New York’s hottest club is not Bêvèrãgęš. But if you emerged from a decade-long coma on December 5th, 2022 and the first thing you read for some reason was Arielle Gordon’s delicious story at Punch about the floating wine gathering for scene kids, you could be forgiven for thinking otherwise. What is Bêvèrãgęš? Ah, so glad you asked. It’s “a quasi-monthly ‘wine party with music’” that’s “part of a movement to introduce wine to club kids—on their turf.” Does that clear things up for you? No? Hmm. I’m not sure if Gordon meant to give her subjects enough rope to hang themselves in this story, but that’s certainly how things shook out. Some choice quotes from the various *shudders* “DJs and restaurant veterans” responsible for hosting this roving bottle-share and perpetrating the punctuational butchery of “Bêvèrãgęš” upon the English language:
“[W]hat would you rather drink two pills deep than a super fruity pét-nat rosé?”
“We didn’t invent wine and music going together; I think that was the Georgians,” he says, referencing the republic of Georgia, one of the world’s oldest wine-producing regions.
“That’s why we’re called Bêvèrãgęš with all the accents over it—you don’t even have to learn how to pronounce any of these wines or any of these weird Italian disco tracks, you can just enjoy it.”
At this point you’ve probably already located the nearest power drill and taken it to your frontal lobe, but if not: these folks refer to themselves as “wine jockeys,” which is less tongue-in-cheek than tongue-between-teeth-bite-down-hard.
Look, I get it, I do. As I just wrote the other day, there’s real concern in the global wine industry about the relative decline in popularity of its liquid wares amongst millennials, who are not “aging into” the segment way previous generations have. To some extent, you’ve gotta meet drinkers where they are. In that sense, I applaud Bêvèrãgęš’ stated goal of “trying to demystify wine and make it accessible and approachable.” But listing an old-vine, skin-contact listán blanco from the Canary Islands as “Smelly Volcano Island Juice” is irrecoverably corny, and not where anyone who wants to reverse wine’s American cachet slide should want the wine business to go.

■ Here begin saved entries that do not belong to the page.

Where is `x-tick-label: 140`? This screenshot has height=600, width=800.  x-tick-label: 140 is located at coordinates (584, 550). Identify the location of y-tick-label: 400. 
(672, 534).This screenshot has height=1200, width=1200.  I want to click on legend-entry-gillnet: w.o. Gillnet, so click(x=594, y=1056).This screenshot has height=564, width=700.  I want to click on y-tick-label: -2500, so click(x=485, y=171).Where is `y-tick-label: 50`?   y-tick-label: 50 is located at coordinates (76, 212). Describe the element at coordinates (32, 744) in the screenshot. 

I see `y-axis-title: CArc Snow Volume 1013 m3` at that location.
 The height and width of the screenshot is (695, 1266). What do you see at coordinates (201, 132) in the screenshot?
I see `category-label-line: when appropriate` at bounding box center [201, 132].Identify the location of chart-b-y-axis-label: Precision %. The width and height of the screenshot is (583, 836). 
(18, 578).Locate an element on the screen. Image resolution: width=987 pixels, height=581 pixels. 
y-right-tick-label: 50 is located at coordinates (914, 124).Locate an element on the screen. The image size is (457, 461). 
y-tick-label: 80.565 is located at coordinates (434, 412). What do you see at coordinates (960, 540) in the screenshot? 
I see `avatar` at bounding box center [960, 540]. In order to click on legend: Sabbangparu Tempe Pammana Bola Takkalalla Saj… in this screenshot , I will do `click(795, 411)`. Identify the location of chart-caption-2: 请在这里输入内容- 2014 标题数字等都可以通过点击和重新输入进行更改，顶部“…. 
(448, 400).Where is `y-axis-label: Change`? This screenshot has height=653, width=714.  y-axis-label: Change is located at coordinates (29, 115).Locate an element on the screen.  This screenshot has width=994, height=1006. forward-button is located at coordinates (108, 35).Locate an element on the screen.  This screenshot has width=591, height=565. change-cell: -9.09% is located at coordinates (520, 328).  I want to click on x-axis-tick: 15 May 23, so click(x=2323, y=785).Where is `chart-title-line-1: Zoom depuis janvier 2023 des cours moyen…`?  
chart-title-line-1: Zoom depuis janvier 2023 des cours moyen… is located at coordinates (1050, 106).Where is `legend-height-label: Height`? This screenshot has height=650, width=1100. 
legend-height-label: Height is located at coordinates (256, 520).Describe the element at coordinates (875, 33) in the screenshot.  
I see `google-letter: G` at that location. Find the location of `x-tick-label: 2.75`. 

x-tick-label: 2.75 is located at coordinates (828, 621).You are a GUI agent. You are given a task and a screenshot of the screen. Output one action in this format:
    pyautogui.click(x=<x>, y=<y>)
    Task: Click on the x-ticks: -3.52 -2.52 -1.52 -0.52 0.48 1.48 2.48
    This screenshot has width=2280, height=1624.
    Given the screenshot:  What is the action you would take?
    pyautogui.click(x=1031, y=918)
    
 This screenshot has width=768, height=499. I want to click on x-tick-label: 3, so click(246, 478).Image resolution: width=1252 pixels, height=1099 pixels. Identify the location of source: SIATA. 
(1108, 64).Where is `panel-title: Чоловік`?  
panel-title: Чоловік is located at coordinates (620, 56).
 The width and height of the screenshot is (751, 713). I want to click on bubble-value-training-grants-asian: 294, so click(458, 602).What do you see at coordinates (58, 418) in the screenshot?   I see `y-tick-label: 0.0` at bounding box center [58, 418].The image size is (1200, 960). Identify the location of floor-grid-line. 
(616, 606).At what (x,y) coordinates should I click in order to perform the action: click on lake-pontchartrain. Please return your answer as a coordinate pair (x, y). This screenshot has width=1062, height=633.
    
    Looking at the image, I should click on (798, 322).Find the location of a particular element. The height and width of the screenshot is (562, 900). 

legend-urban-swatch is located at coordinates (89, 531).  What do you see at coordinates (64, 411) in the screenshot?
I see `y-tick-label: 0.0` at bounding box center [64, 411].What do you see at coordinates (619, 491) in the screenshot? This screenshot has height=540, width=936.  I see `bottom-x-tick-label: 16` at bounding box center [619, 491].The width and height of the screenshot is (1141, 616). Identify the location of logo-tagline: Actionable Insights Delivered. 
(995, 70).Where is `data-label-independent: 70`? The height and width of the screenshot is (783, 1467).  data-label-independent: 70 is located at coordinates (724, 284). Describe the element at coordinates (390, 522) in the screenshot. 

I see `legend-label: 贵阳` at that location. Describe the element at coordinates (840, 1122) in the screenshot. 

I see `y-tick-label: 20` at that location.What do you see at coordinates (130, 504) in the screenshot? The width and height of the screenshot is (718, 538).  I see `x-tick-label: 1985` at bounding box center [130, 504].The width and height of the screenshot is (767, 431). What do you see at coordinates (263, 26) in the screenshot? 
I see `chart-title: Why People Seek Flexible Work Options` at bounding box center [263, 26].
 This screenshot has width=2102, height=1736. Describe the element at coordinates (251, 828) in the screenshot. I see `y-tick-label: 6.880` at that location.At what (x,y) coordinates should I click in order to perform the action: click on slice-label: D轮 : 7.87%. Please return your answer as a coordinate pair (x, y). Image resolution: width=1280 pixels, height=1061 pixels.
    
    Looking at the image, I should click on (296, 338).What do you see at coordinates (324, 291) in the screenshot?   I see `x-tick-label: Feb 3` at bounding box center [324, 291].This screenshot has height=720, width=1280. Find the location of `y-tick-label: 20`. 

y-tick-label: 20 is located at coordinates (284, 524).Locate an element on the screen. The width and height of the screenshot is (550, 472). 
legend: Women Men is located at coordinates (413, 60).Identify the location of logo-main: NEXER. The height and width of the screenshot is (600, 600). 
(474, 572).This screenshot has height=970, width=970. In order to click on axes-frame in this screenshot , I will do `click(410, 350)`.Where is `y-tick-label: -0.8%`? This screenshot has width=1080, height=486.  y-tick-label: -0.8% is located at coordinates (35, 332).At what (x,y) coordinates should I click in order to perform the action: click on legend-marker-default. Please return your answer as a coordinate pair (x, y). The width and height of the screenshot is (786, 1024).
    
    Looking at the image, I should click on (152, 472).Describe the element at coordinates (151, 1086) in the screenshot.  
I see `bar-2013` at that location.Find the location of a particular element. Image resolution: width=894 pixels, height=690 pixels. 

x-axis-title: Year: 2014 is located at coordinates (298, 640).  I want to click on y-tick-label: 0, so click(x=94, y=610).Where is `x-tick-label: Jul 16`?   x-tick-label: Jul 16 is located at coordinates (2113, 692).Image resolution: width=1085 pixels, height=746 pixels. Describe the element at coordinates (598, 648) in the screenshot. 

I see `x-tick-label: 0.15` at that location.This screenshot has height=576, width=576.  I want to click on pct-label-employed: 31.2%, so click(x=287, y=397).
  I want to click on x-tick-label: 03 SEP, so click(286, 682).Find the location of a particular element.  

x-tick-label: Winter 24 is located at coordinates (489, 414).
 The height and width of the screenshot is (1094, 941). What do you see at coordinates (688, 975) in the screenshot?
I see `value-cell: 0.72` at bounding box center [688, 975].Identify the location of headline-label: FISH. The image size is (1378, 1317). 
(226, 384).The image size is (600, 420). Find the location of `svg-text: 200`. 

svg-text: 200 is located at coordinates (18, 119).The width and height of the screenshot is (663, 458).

Take it from me, a guy who has covered the increasingly corny craft beer business for the past decade: goofy nomenclature and insidery affectations are a race to the bottom! A project like Bêvèrãgęš may delight drug-addled club kids, but a) that’s not a reliable focus group, on account of the drugs; b) courting said coastal scenesters will never scale into meaningful sales, and may wind up repelling middle-class/-American volume drinkers with actual discretionary income; and c) once established, it’s really hard to shed a beverage category’s reputation for urbanity and juvenility. This last part I feel particularly strongly about given my time on the beer beat. A decade after American craft brewing began to ditch the dismal aesthetic of “Buxom Blonde Ale” and “Beaver Drool IPA,” the segment is still a punchline along that axis. I’m not sure how to convince younger American drinkers that wine—traditional, natural, whatever—belongs in their hearts and fridges, I’m really not. But as the kids themselves would say, this ain’t it. If you’re trying to command a high-end pricepoint for a legitimately premium and legacy-laden beverage that’s already misunderstood—even by semi-sophisticated American drinkers!—Bêvèrãgęš’ approach is never gonna do it at scale. There’s merit in redesigning the wine segment’s aesthetic for a younger U.S. audience, don’t get me wrong. But if I was putting together the mood board, it’d be more “White Lotus in Sicily” and less “white kids in Queens.” And a lot less unnecessary punctuation.